Jako przedstawiciel sektora bankowego mogę szybko zostać oskarżony o tendencyjność, ale trudno – ten felieton jest w obronie sektora bankowego. A właściwie ku poszerzeniu wiedzy o konsekwencjach łatwo rzucanych tez i ferowanych wyroków.
Niemal zewsząd słychać: „nie zważając na nic, banki mają dawać więcej kredytów, bo to pomoże gospodarce. Ba, jeśli nawet miałoby być jakieś odpłatne rozwiązanie wspierające sektor bankowy, to i tak powinien tam być zawsze jakiś bat na banki”.
Po pierwsze, banki nie są producentem, ale jedynie pośrednikiem na rynku pieniądza. Banki mogą udzielić kredytu tylko wtedy, kiedy mają możliwość pozyskania stabilnych (!) depozytów. Aktywa z pasywami muszą się zgadzać. Kiedyś o tym się nie mówiło, bo banki miały znaczące nadwyżki depozytów nad kredytami, ale od roku to już historia. Dodatkowo stabilność polskich depozytów spadła, zagraniczne źródła kapitału wyschły.
Po drugie, istnieje ścisła relacja pomiędzy szeroko rozumianym kapitałem akcyjnym banku a możliwością udzielania kredytów. Chodzi o współczynnik wypłacalności, czyli w przybliżeniu udział kapitału własnego w sumie udzielonych kredytów, na poziomie minimum 8 proc. Jeśli bank ma współczynnik 8 proc. i poniesie stratę, która zmniejszy mu kapitały własne, to musi obniżyć sumę udzielonych kredytów albo pozyskać nowy kapitał. Pozyskanie w chwili obecnej kapitału jest ekstremalnie trudne. Warto więc zauważyć, że kto chce, aby banki udzielały teraz – ryzykowniejszych – kredytów, musi się liczyć z tym, że banki będą ponosiły straty. A to oznaczałoby w konsekwencji obniżanie sumy udzielanych kredytów, by utrzymywać współczynnik wypłacalności.

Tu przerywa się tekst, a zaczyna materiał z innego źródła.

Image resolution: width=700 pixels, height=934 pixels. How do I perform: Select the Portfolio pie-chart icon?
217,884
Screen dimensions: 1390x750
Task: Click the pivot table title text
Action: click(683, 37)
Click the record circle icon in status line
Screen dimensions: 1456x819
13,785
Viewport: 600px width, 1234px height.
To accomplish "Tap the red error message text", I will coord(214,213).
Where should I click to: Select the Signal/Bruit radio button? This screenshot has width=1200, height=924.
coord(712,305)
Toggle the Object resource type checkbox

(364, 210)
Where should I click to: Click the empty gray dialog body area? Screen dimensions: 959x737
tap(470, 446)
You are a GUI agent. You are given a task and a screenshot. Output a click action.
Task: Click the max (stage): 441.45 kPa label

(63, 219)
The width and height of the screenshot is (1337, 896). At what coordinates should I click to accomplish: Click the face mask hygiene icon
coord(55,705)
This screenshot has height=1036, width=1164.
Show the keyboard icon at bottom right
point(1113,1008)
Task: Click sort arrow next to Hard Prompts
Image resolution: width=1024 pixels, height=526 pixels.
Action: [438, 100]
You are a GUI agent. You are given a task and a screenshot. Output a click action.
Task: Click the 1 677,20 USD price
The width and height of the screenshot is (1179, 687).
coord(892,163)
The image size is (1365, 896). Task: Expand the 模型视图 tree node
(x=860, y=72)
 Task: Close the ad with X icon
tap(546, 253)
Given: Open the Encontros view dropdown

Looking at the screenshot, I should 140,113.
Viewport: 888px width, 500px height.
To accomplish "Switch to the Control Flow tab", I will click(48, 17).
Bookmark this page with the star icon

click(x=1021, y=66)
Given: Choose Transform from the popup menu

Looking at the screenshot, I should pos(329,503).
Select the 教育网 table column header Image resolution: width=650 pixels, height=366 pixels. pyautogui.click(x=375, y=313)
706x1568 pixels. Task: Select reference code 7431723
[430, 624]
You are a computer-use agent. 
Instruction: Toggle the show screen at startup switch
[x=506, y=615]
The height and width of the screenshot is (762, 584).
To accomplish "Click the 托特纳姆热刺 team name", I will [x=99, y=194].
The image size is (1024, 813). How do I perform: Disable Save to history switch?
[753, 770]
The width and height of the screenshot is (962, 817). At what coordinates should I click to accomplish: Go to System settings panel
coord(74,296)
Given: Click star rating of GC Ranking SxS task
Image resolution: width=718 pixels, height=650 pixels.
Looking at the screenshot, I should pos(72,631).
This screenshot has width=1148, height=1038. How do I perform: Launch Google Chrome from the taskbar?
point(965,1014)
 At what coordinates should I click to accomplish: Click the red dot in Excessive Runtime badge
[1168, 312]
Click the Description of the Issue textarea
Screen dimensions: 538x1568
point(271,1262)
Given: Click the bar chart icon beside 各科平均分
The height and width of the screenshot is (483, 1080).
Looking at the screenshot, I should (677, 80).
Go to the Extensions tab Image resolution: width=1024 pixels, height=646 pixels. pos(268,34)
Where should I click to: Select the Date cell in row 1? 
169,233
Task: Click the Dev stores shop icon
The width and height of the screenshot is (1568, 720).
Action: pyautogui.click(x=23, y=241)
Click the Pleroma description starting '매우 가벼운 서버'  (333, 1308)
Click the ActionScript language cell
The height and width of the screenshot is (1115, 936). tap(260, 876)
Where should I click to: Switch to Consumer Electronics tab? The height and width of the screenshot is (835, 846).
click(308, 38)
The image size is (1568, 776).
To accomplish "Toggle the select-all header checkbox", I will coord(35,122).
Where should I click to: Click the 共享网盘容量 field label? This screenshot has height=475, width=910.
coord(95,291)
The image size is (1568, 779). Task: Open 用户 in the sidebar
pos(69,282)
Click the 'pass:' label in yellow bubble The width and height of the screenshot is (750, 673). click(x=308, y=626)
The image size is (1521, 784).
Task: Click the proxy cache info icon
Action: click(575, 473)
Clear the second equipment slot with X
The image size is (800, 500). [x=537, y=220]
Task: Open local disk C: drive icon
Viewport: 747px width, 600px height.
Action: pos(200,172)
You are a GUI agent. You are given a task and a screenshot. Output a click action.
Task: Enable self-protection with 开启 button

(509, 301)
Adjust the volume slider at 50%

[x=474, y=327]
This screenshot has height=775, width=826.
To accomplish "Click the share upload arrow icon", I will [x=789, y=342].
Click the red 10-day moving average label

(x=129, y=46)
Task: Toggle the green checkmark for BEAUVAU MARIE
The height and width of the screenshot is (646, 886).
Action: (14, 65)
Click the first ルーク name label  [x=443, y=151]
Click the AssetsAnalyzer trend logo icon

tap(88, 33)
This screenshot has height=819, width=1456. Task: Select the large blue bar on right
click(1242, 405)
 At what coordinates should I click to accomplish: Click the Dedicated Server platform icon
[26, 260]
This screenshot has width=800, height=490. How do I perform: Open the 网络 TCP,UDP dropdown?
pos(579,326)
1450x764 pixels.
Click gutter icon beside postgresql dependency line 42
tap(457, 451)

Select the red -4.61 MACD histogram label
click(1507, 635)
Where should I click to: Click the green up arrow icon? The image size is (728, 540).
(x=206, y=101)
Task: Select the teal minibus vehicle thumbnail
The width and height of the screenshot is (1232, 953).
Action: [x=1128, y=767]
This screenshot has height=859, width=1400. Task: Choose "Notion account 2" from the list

Po trzecie, sprawa nadwyżek płynnościowych banków komercyjnych trzymanych w NBP. Czy ktokolwiek używający w dyskusji tego argumentu (że pieniądze są) zadał sobie trud określenia wpływu na nadwyżki takich czynników jak zwiększona niestabilność depozytów (czyli ich wędrowania z banku do banku), warunki zawierania linii swapowych (kurs waluty i cena), utrzymywanie współczynnika płynnościowego („jedynka”) wymaganego przez KNF?